-- Start SOURCE --

Why I Wrote A Book About Mannequins

 

I had never planned to work on a project involving mannequins. Even though I found them interesting, I just never thought to write a book about them. This changed during a trip I took with a friend of mine back in 2015. The two of us were walking along State Street in Santa Barbara, California when an antique store caught our attention. Their store front was so colorful and filled with interesting things that we were immediately drawn in, as though strings were pulling us into the store. Once inside, I started to notice several mannequin heads perched on shelves and stuffed between other antique and vintage items. Each one was different. I was so enchanted by these busts that I started to take pictures of them with my phone. I didn’t touch or move them. I only wanted to show their beauty and uniqueness.

-- End SOURCE --
-- Start GIVEN RECORDS --

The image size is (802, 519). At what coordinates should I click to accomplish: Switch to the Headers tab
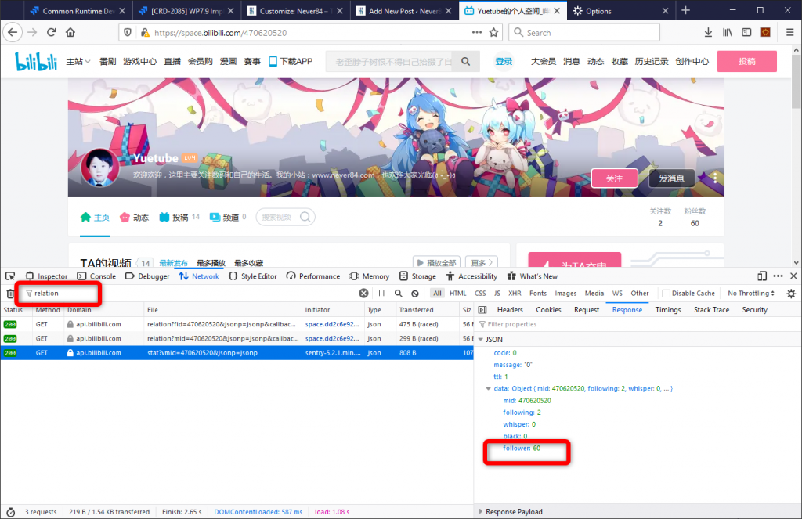pos(510,310)
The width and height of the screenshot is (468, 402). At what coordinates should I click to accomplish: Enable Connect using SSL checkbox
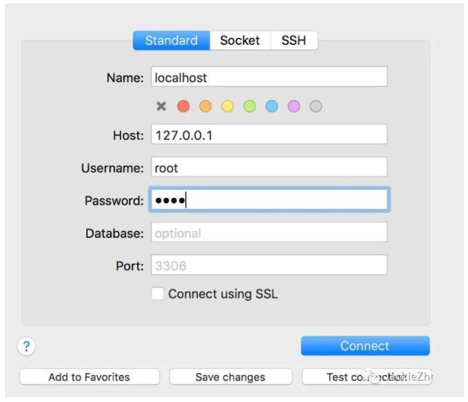tap(158, 294)
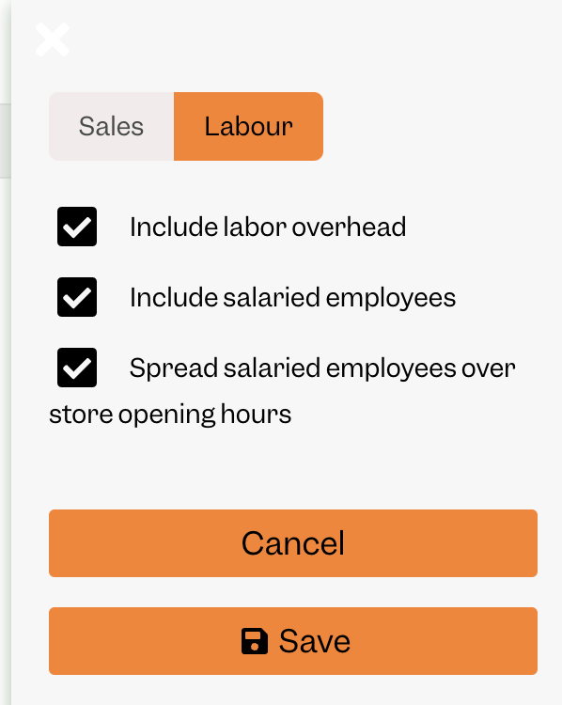Click the Include salaried employees label text
Screen dimensions: 562x705
click(x=292, y=298)
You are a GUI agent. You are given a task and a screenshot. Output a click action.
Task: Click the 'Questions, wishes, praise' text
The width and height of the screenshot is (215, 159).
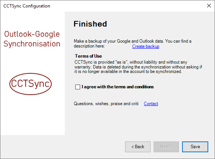point(106,104)
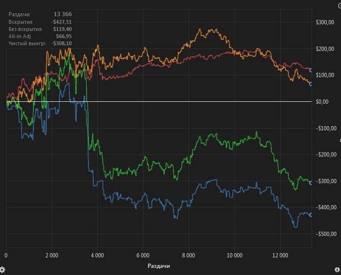Click the green line end marker

(x=311, y=183)
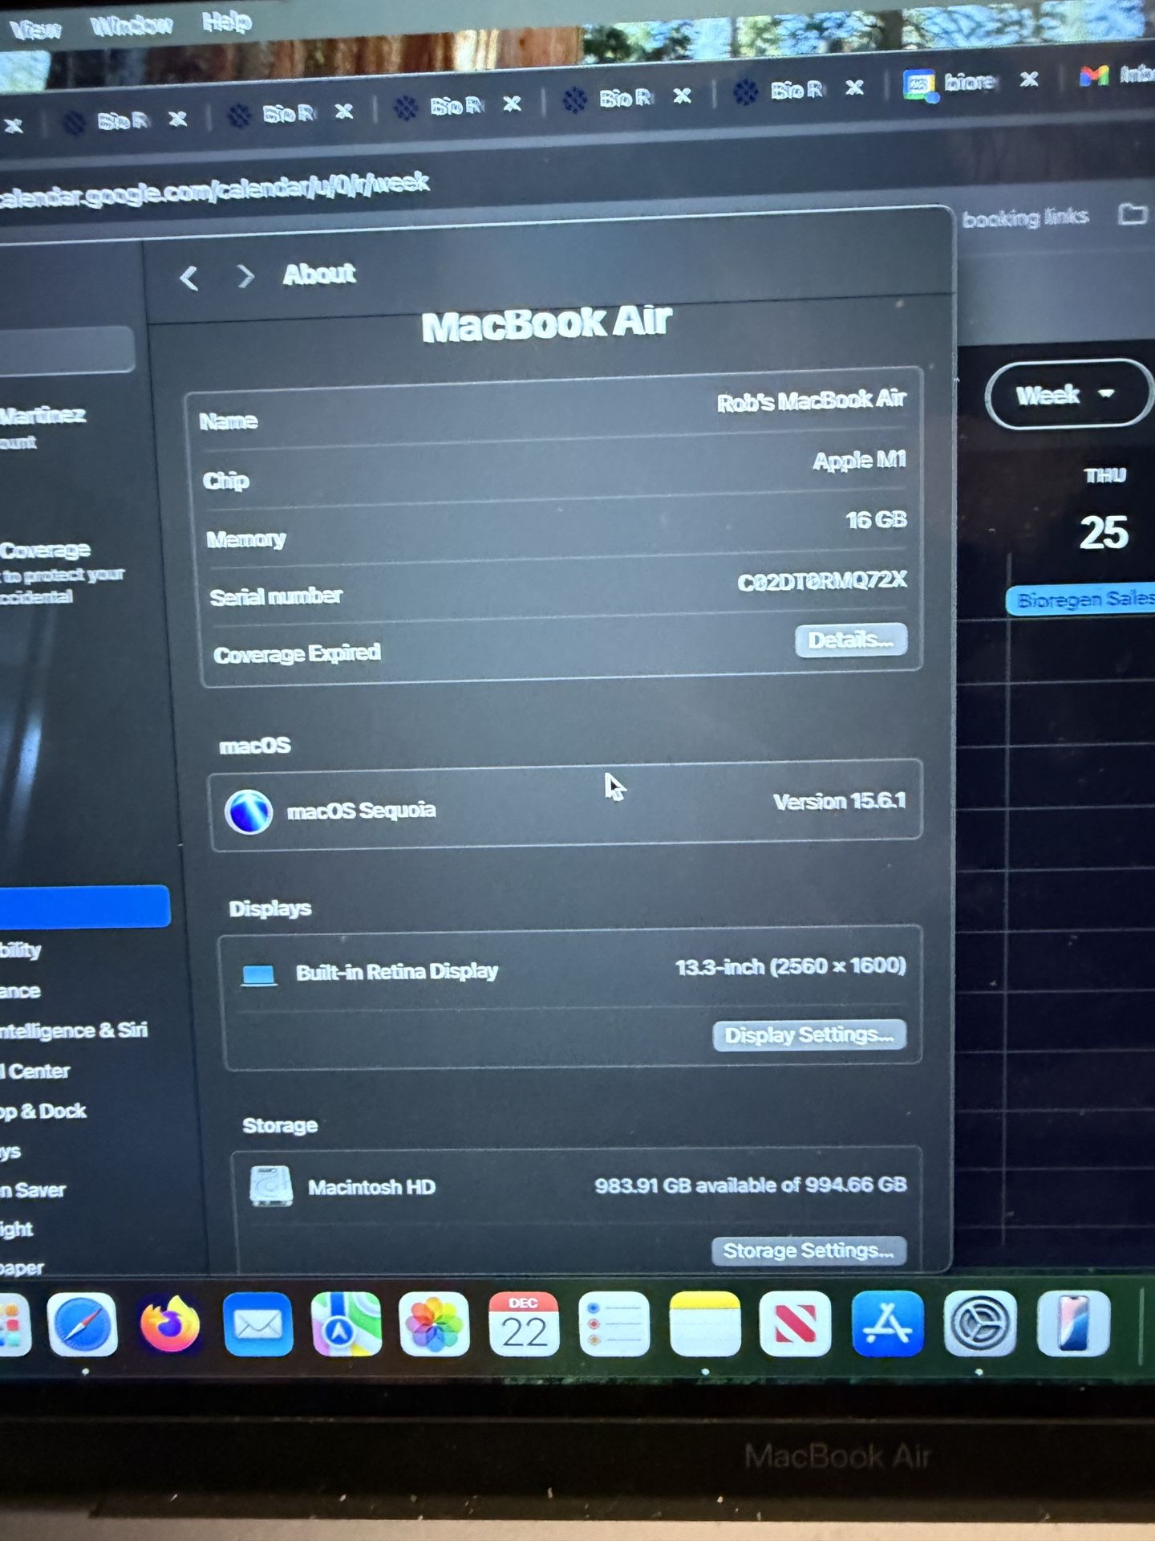Open the App Store icon
This screenshot has height=1541, width=1155.
pos(887,1324)
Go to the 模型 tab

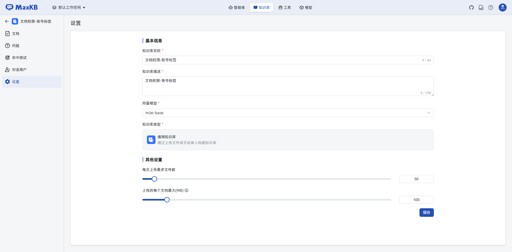tap(306, 7)
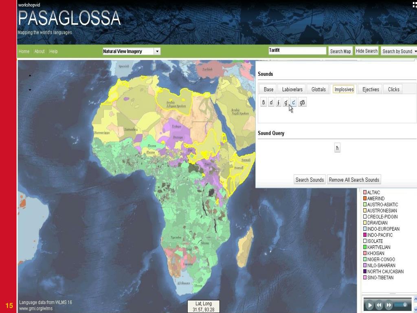Click the Search Sounds button

(x=309, y=180)
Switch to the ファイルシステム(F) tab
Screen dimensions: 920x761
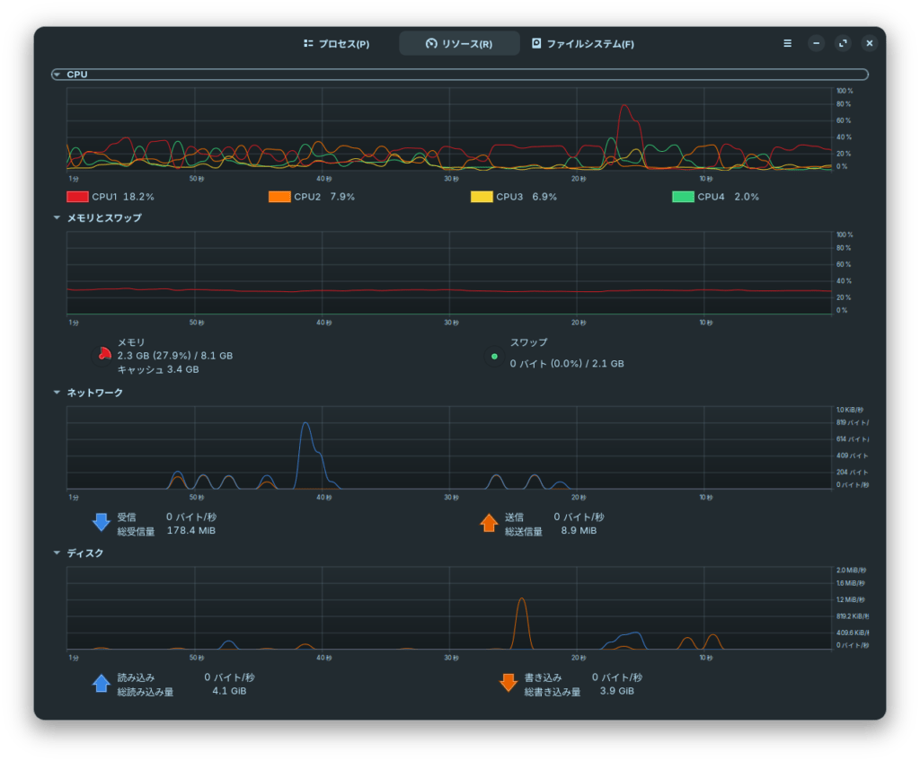tap(583, 43)
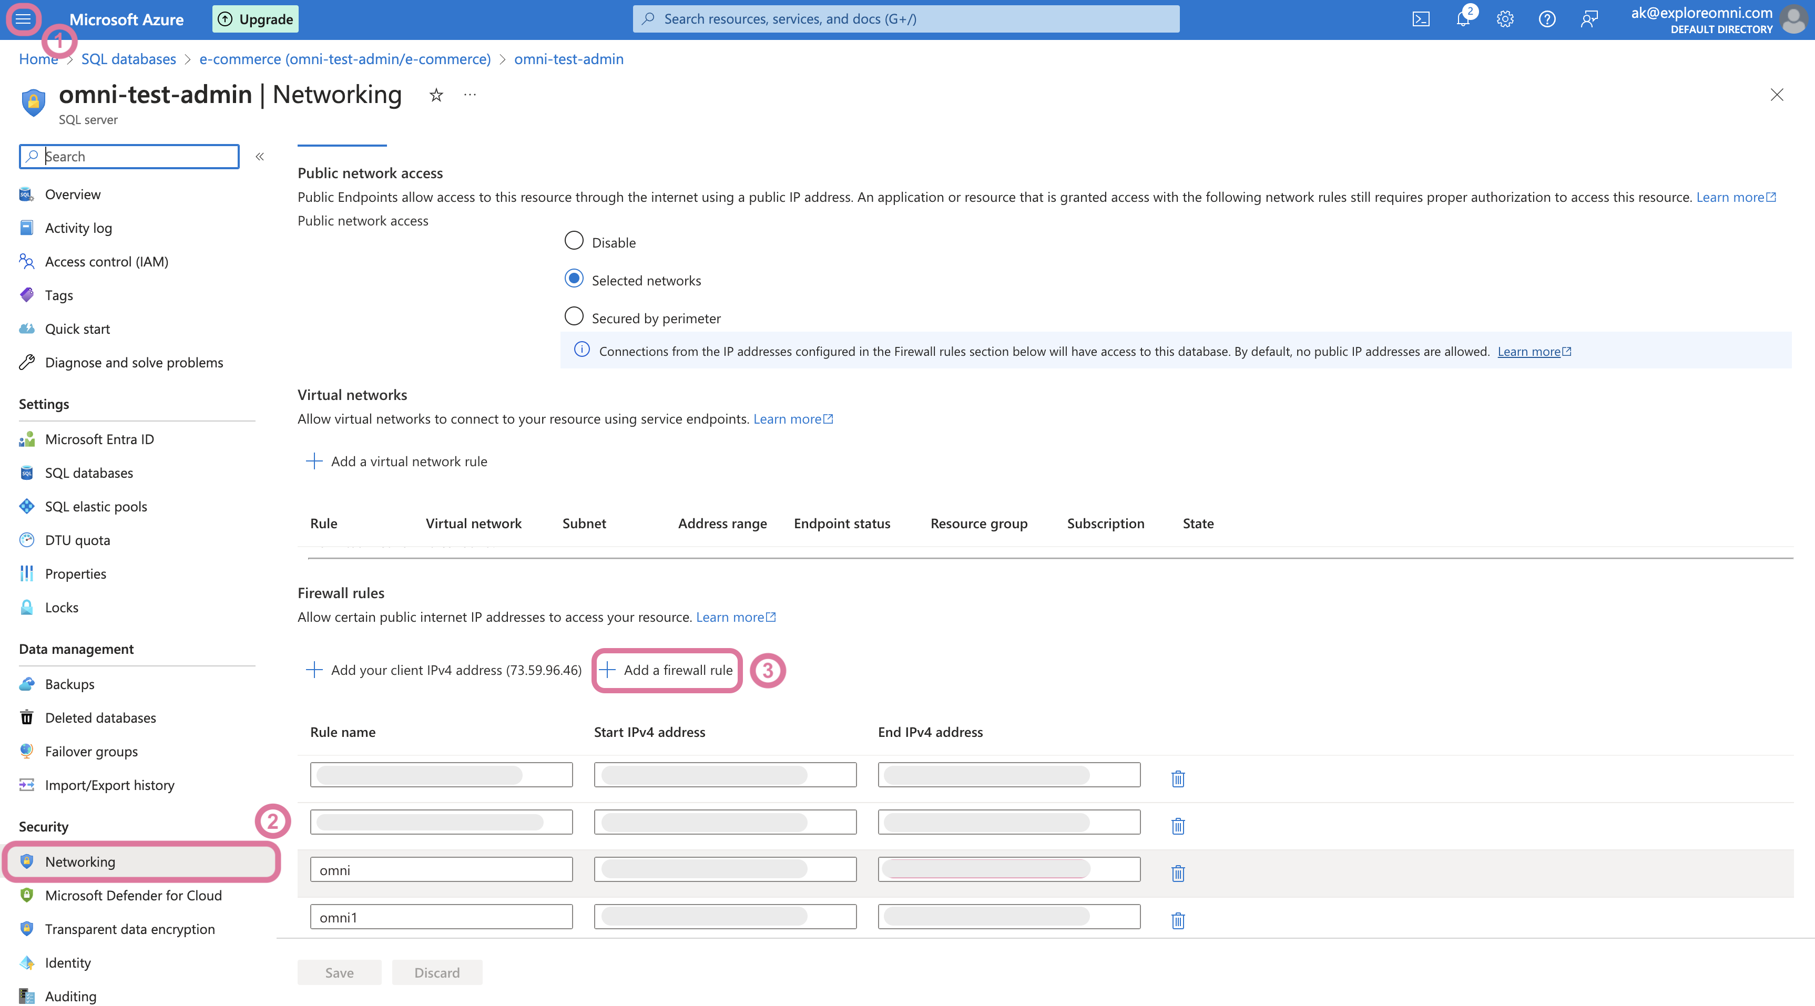Image resolution: width=1815 pixels, height=1006 pixels.
Task: Follow SQL databases breadcrumb link
Action: point(128,59)
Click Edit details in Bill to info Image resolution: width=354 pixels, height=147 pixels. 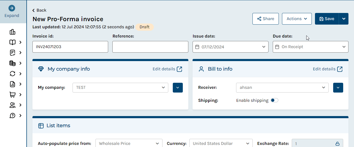point(328,69)
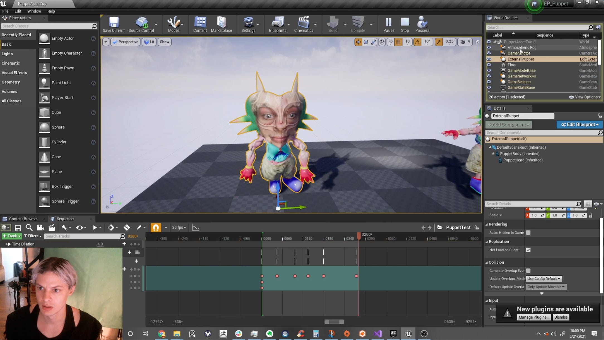Select the Blueprints toolbar icon
The width and height of the screenshot is (604, 340).
(x=278, y=25)
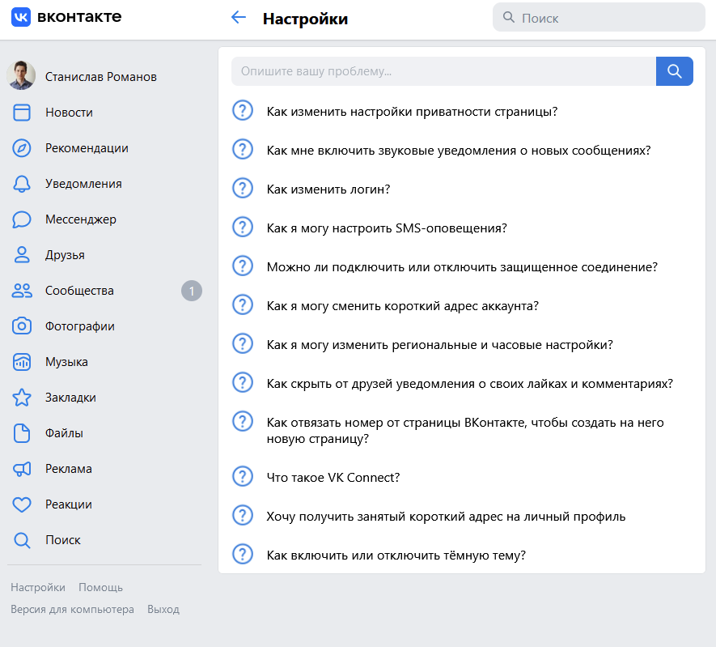Open Communities in the sidebar
The image size is (716, 647).
click(79, 291)
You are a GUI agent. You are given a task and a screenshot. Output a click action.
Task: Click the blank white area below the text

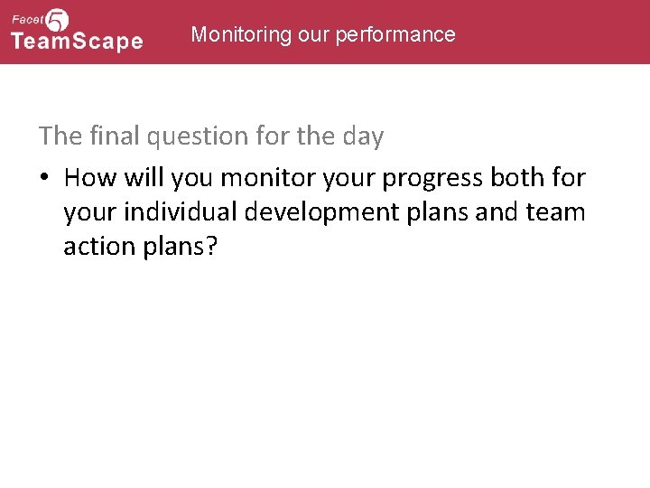[325, 380]
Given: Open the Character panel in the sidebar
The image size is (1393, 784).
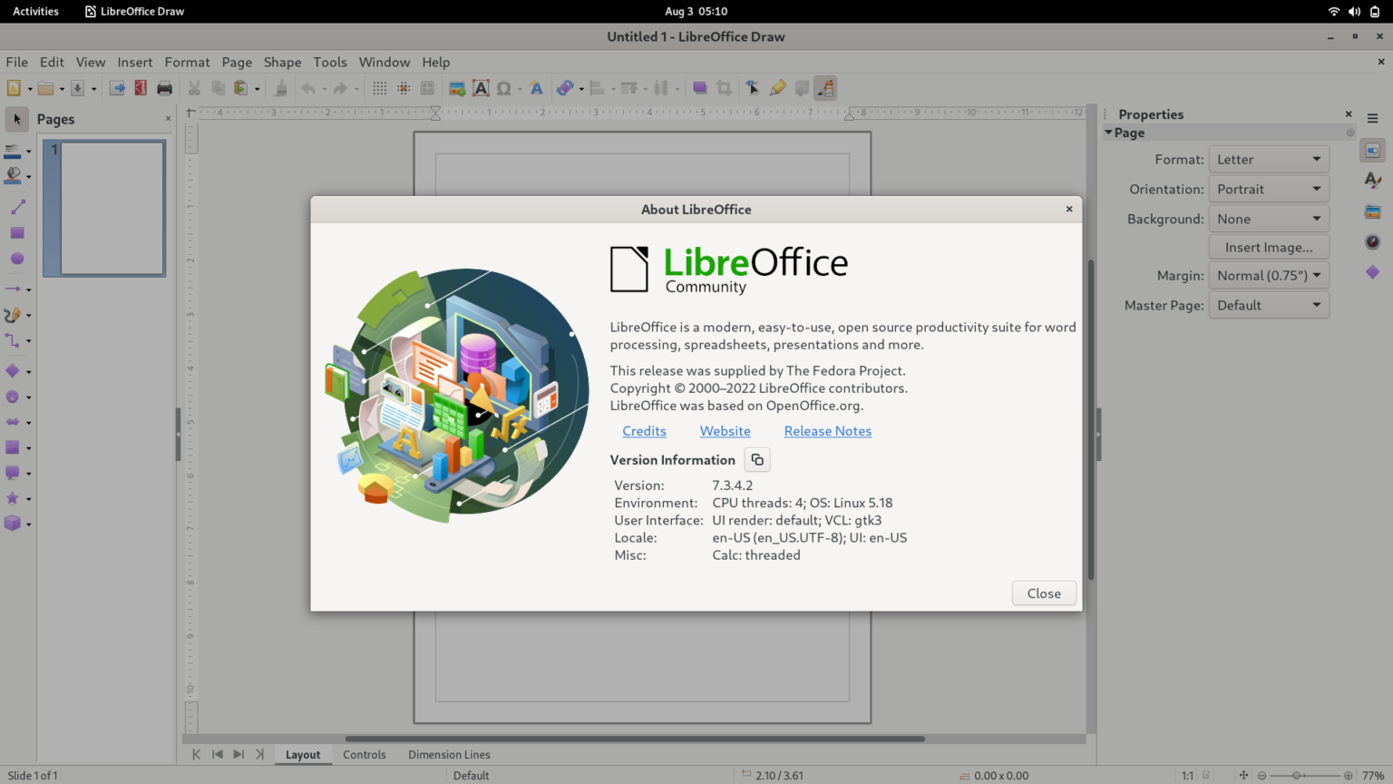Looking at the screenshot, I should (1372, 181).
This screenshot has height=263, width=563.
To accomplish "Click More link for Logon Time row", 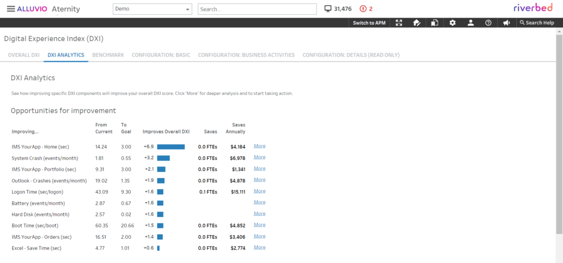I will tap(260, 192).

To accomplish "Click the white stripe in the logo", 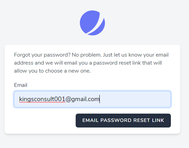I will pyautogui.click(x=95, y=26).

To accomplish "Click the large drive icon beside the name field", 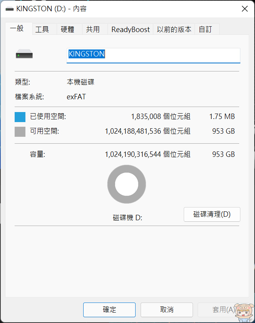I will point(24,54).
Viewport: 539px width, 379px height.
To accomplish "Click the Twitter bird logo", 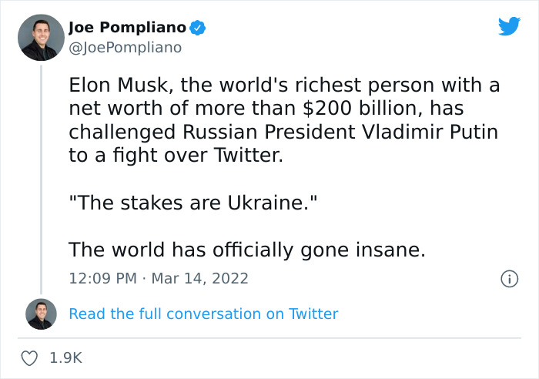I will click(x=509, y=26).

-- End GIVEN RECORDS --

◆ COMPLETE THE FOLLOWING ◆
**1)** Render the entries, from their start through the line containing "pos(510,310)", inclusive, as a two-column CSV with the columns "request" and "answer", one row per request. Put each value in a single quoted field with line breaks replaced by spaces, and omit the pictures.
**2)** Write the next part of the account of why the book about mannequins was written, picking up after its last sentence.
The text and the entries are unrelated to each other.

◆ RESPONSES TO THE TASKS ◆
**1)**
request,answer
"The image size is (802, 519). At what coordinates should I click to accomplish: Switch to the Headers tab","pos(510,310)"

**2)**
From that point on I began photographing mannequins whenever I saw them in an antique store. I also started reading about their history, and I learned a lot of things that surprised me about these fashion dolls. Mannequins have been used for thousands of years. In 1923, Howard Carter discovered a mannequin that matched King Tut’s measurements. During the 15th century, fashion dolls — which predated modern mannequins — served as ambassadors between European kingdoms as they demonstrated the fashion of the times. These figures were deemed so important that they were granted safe passage on the high seas.

 

Mannequins have always had a significant role in society because they reflect the societal standards and ideals of the time. Even though mannequins are still used for merchandising, most people overlook their importance. They are like the piece of furniture in the room that you are used to seeing so you pay no attention. The more I learned about mannequins the more I wanted to share this fascinating history with other people. I also wanted to bring increased awareness and appreciation for antique stores. Prior to working on this book, I used to view antique stores for people who really loved “antiquing.” I’m a minimalist, and I don’t collect antiques. However, I have found some incredible treasures that I have bought as presents and used for photography props.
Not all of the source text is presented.